Hi guys. I would suggest you read up on Startus interruptus here on this forum as well as over on the Wild Guzzi Forum, lots of information about electrical gremlins with these bikes.

I would also recommend checking all your ground connections. Don't fret these are minor problems and we will be lad to help you work thru them.

Dad parent, welcome to the forum

Posted

Dadparent, I'm dealing with a nearly identical situation on my Scura.  On mine, I'm sure it's the key switch. BTW, KiwiRoy's diagrams are for early models. My 2002, the starting circuit is different.  If you can find the wiring diagram on line for the 2004 bike, that seems to be very close. I have noticed some wiring color differences.

 

See

http://www.v11lemans.com/forums/index.php?showtopic=19531&p=230662

Thanks bbolesaz,

 

The main difference is the headlight arrangement I think. How did you analyze it is the key switch ? It is in the beginning of the startcircuit and it has nu ground connection by itself. In my case it is fuse F5. Is it wrong to think that only and only relais R1 and the circuit after that can cause the problem?  By the way I I cleaned the groundcable behind the seatlock.

 

Gr. Dirk

Posted

If your 2002 is like my 2002, the starter solenoid current goes thru Relay #1, then over to the key switch, then back to the battery +.  If the key switch is bad, there's too much resistance thru the key switch.

Posted

If your 2002 is like my 2002, the starter solenoid current goes thru Relay #1, then over to the key switch, then back to the battery +.  If the key switch is bad, there's too much resistance thru the key switch.

Ok Thanks. But there must be a groundleak. When there is to much resistance then the current will go down and that makes the job for the fuse easier.

Posted

Ah yes, forgot about your blown fuse.  Mine just wouldn't pull the started solenoid.

 

BTW, I re-wired my bike's starter and headlight relays away from the 2004 schematic and matched the 1999 schematic.  It now starts with AUTHORITY !  I had previously replaced the voltage regulator with the EME version, so I don't have the regulator sense on headlight issue either.

Posted

The solenoid in the starter has two coils a high current one I call the pull in coil that will draw 40 Amps

A low current one I call the hold in coil that draws about 10 Amps

 

If the resistance through the ignition switch is too high the solenoid will not draw enough current and therefore not be strong enough to engage the motor pinion with the ring gear all you will hear is a quiet click.

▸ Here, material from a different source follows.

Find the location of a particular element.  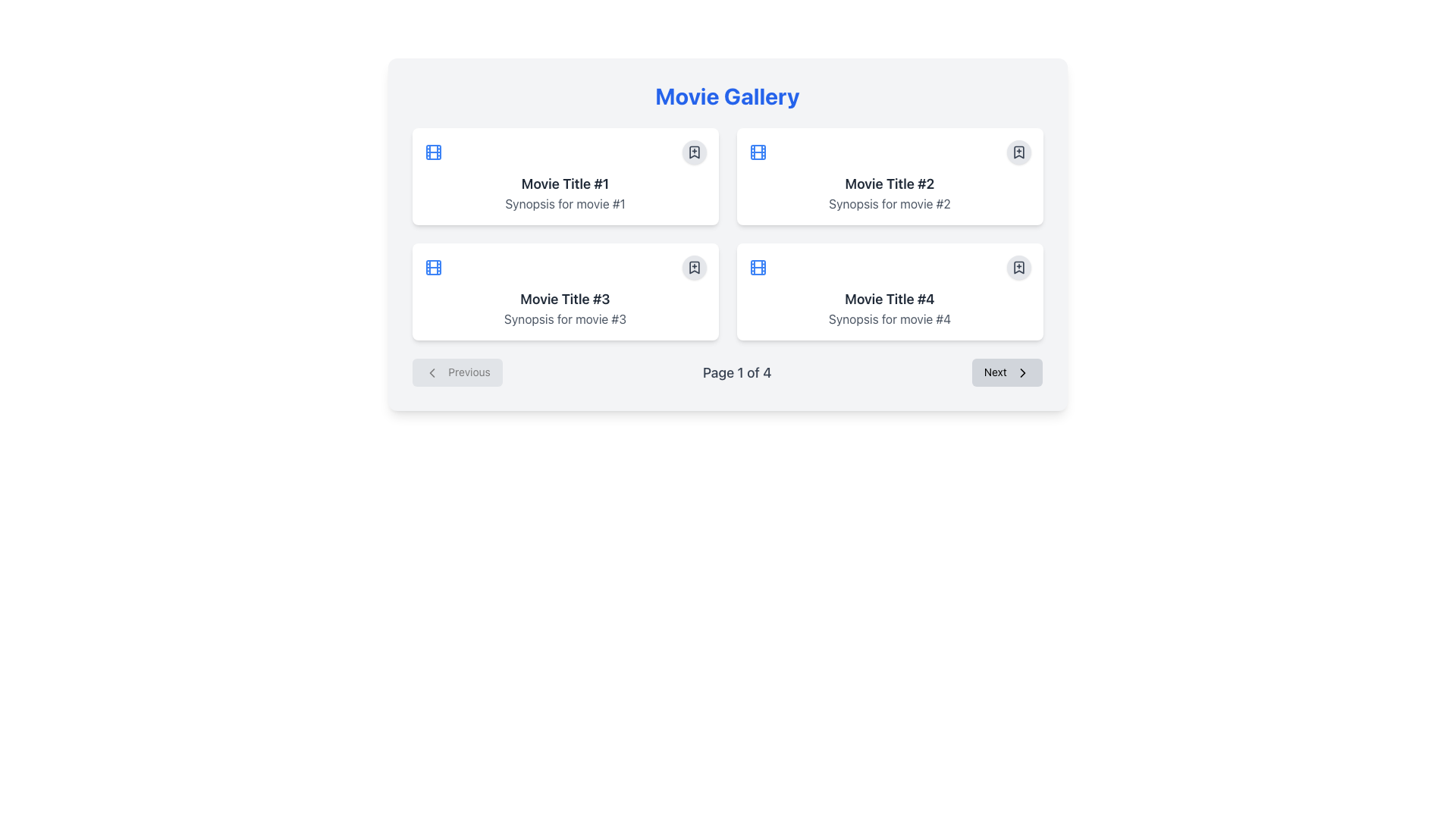

the movie entry card located in the top-right corner of the grid layout, which displays the title and synopsis of the movie is located at coordinates (890, 175).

For example the switch might measure 0.5 Ohms so the coils pull 24 Amps, this still might not be quite enough to engage the gears (it's only half as strong as it should be) but too much for the fuse which will pop after a few seconds.

 

As soon as the solenoid can close the main contacts the current through the Pull in coil drops to zero.

 

The early VII (200, 2001) start relays were not wired through the ignition switch, they never had a problem engaging and cranking the starter but almost every other modern Guzzi is cursed. I think the VIIs switched over in late 2002 to run through the ignition switch.

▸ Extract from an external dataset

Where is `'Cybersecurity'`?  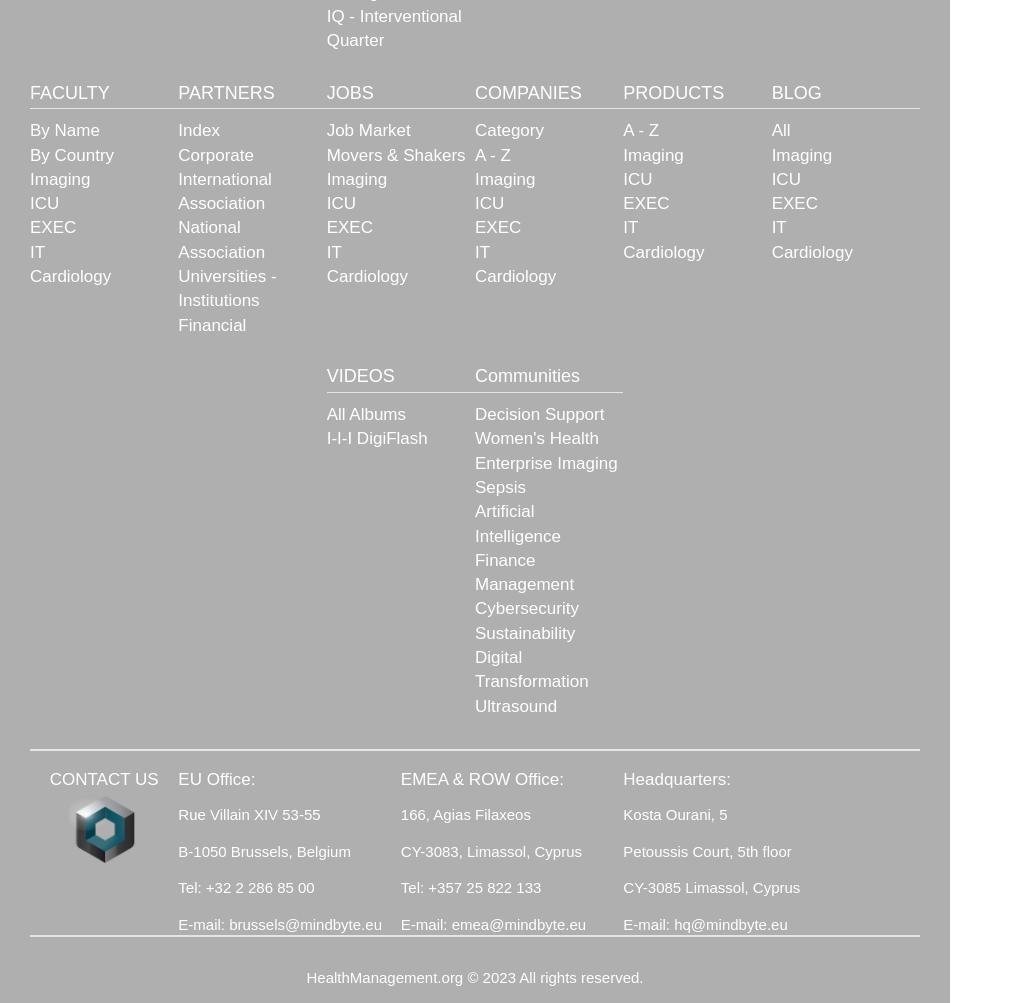
'Cybersecurity' is located at coordinates (473, 608).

If you clean the switch it will improve for a while but the long term solution is to power the start relay direct from the battery through a fuse, unfortunately this means you also have to make other arrangements for the headlight relay if you want to turn it off while cranking, the easy way is leave it on.

 

 

If your bike is having trouble cranking or blowing fuses try running a #18 hot wire from the solenoid spade connector to touch on battery positive CAUTION make sure it's out of gear and pull the clutch for good measure, I don't want to be accused of launching your bike. This will prove that the battery and starter are up to the task.

 

It may seem weird but the more current the solenoid draws the less stress is placed on the fuse, this is because it accomplishes the task much quicker (more current but for much less time), the solenoid on the new to me 07 Griso now operates 3 x as fast as it did before, all I did was beef up the solenoid wire.